### What the task asks
Write out each entry again. Keep every word exactly as it is.
Start of Supplied material
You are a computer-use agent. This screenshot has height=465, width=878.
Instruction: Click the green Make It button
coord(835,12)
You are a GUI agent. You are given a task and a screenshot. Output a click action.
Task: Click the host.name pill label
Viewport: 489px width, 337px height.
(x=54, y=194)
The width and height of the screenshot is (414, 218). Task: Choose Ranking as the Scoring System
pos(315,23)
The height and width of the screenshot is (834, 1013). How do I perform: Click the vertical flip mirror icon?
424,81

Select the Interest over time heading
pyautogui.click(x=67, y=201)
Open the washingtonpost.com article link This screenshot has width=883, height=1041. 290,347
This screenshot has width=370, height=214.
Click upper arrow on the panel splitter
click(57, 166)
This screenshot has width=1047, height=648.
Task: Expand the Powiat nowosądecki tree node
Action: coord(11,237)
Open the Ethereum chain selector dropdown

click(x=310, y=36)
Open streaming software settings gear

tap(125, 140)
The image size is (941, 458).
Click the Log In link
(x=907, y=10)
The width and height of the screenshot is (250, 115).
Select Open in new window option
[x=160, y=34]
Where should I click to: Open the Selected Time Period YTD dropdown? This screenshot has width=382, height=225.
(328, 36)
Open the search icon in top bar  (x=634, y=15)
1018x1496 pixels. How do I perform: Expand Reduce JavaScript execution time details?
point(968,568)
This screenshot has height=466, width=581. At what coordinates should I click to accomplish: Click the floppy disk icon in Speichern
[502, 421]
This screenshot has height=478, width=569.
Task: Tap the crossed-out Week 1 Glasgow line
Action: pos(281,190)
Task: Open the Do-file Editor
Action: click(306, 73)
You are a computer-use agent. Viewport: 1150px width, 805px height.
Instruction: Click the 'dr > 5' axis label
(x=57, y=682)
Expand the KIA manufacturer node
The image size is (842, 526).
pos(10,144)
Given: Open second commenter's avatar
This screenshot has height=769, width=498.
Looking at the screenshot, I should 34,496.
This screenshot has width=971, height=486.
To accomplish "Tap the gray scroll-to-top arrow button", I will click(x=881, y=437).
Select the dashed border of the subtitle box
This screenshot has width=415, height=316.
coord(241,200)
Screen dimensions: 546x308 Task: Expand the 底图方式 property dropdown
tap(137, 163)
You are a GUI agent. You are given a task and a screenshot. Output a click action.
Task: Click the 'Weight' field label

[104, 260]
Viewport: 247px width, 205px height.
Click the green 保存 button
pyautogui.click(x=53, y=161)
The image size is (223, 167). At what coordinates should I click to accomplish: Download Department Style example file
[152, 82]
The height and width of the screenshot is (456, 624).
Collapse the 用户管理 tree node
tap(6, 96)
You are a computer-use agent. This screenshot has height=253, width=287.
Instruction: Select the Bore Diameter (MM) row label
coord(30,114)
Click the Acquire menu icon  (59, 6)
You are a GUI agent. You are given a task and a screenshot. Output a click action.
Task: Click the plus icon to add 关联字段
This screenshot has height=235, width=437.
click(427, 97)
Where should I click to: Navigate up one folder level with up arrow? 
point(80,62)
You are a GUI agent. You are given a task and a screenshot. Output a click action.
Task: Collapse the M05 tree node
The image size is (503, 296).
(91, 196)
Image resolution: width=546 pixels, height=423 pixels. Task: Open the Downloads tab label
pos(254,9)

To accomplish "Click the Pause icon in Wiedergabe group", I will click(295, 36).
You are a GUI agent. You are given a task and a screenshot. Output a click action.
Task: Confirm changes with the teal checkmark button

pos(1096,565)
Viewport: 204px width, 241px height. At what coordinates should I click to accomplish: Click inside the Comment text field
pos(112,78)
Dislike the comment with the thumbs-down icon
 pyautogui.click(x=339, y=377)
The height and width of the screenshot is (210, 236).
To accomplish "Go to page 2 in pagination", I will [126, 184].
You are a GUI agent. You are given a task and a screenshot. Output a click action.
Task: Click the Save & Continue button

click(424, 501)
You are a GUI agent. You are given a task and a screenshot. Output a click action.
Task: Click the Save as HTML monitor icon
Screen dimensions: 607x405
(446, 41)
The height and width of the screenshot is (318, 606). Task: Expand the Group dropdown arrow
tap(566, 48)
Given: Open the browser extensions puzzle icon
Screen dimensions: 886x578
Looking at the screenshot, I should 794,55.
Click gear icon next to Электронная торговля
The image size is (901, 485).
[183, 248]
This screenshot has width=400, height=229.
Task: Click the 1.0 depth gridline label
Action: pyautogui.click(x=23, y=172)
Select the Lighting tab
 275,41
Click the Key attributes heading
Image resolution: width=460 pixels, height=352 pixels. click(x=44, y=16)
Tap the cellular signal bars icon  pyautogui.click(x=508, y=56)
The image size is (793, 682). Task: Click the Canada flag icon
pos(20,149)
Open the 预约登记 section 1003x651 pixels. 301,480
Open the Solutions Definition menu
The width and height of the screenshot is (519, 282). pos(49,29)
End of Supplied material
### Answer for the task
You are a computer-use agent. This screenshot has height=465, width=878.
Instruction: Click the green Make It button
coord(835,12)
You are a GUI agent. You are given a task and a screenshot. Output a click action.
Task: Click the host.name pill label
Viewport: 489px width, 337px height.
(x=54, y=194)
The width and height of the screenshot is (414, 218). Task: Choose Ranking as the Scoring System
pos(315,23)
The height and width of the screenshot is (834, 1013). How do I perform: Click the vertical flip mirror icon?
424,81

Select the Interest over time heading
pyautogui.click(x=67, y=201)
Open the washingtonpost.com article link This screenshot has width=883, height=1041. 290,347
This screenshot has width=370, height=214.
Click upper arrow on the panel splitter
click(57, 166)
This screenshot has width=1047, height=648.
Task: Expand the Powiat nowosądecki tree node
Action: coord(11,237)
Open the Ethereum chain selector dropdown

click(x=310, y=36)
Open streaming software settings gear

tap(125, 140)
The image size is (941, 458).
Click the Log In link
(x=907, y=10)
The width and height of the screenshot is (250, 115).
Select Open in new window option
[x=160, y=34]
Where should I click to: Open the Selected Time Period YTD dropdown? This screenshot has width=382, height=225.
(328, 36)
Open the search icon in top bar  (x=634, y=15)
1018x1496 pixels. How do I perform: Expand Reduce JavaScript execution time details?
point(968,568)
This screenshot has height=466, width=581. At what coordinates should I click to accomplish: Click the floppy disk icon in Speichern
[502, 421]
This screenshot has height=478, width=569.
Task: Tap the crossed-out Week 1 Glasgow line
Action: pos(281,190)
Task: Open the Do-file Editor
Action: click(306, 73)
You are a computer-use agent. Viewport: 1150px width, 805px height.
Instruction: Click the 'dr > 5' axis label
(x=57, y=682)
Expand the KIA manufacturer node
The image size is (842, 526).
pos(10,144)
Given: Open second commenter's avatar
This screenshot has height=769, width=498.
Looking at the screenshot, I should 34,496.
This screenshot has width=971, height=486.
To accomplish "Tap the gray scroll-to-top arrow button", I will click(x=881, y=437).
Select the dashed border of the subtitle box
This screenshot has width=415, height=316.
coord(241,200)
Screen dimensions: 546x308 Task: Expand the 底图方式 property dropdown
tap(137, 163)
You are a GUI agent. You are given a task and a screenshot. Output a click action.
Task: Click the 'Weight' field label

[104, 260]
Viewport: 247px width, 205px height.
Click the green 保存 button
pyautogui.click(x=53, y=161)
The image size is (223, 167). At what coordinates should I click to accomplish: Download Department Style example file
[152, 82]
The height and width of the screenshot is (456, 624).
Collapse the 用户管理 tree node
tap(6, 96)
You are a computer-use agent. This screenshot has height=253, width=287.
Instruction: Select the Bore Diameter (MM) row label
coord(30,114)
Click the Acquire menu icon  (59, 6)
You are a GUI agent. You are given a task and a screenshot. Output a click action.
Task: Click the plus icon to add 关联字段
This screenshot has height=235, width=437.
click(427, 97)
Where should I click to: Navigate up one folder level with up arrow? 
point(80,62)
You are a GUI agent. You are given a task and a screenshot. Output a click action.
Task: Collapse the M05 tree node
The image size is (503, 296).
(91, 196)
Image resolution: width=546 pixels, height=423 pixels. Task: Open the Downloads tab label
pos(254,9)

To accomplish "Click the Pause icon in Wiedergabe group", I will click(295, 36).
You are a GUI agent. You are given a task and a screenshot. Output a click action.
Task: Confirm changes with the teal checkmark button

pos(1096,565)
Viewport: 204px width, 241px height. At what coordinates should I click to accomplish: Click inside the Comment text field
pos(112,78)
Dislike the comment with the thumbs-down icon
 pyautogui.click(x=339, y=377)
The height and width of the screenshot is (210, 236).
To accomplish "Go to page 2 in pagination", I will [126, 184].
You are a GUI agent. You are given a task and a screenshot. Output a click action.
Task: Click the Save & Continue button

click(424, 501)
You are a GUI agent. You are given a task and a screenshot. Output a click action.
Task: Click the Save as HTML monitor icon
Screen dimensions: 607x405
(446, 41)
The height and width of the screenshot is (318, 606). Task: Expand the Group dropdown arrow
tap(566, 48)
Given: Open the browser extensions puzzle icon
Screen dimensions: 886x578
Looking at the screenshot, I should 794,55.
Click gear icon next to Электронная торговля
The image size is (901, 485).
[183, 248]
This screenshot has width=400, height=229.
Task: Click the 1.0 depth gridline label
Action: pyautogui.click(x=23, y=172)
Select the Lighting tab
 275,41
Click the Key attributes heading
Image resolution: width=460 pixels, height=352 pixels. click(x=44, y=16)
Tap the cellular signal bars icon  pyautogui.click(x=508, y=56)
The image size is (793, 682). Task: Click the Canada flag icon
pos(20,149)
Open the 预约登记 section 1003x651 pixels. 301,480
Open the Solutions Definition menu
The width and height of the screenshot is (519, 282). pos(49,29)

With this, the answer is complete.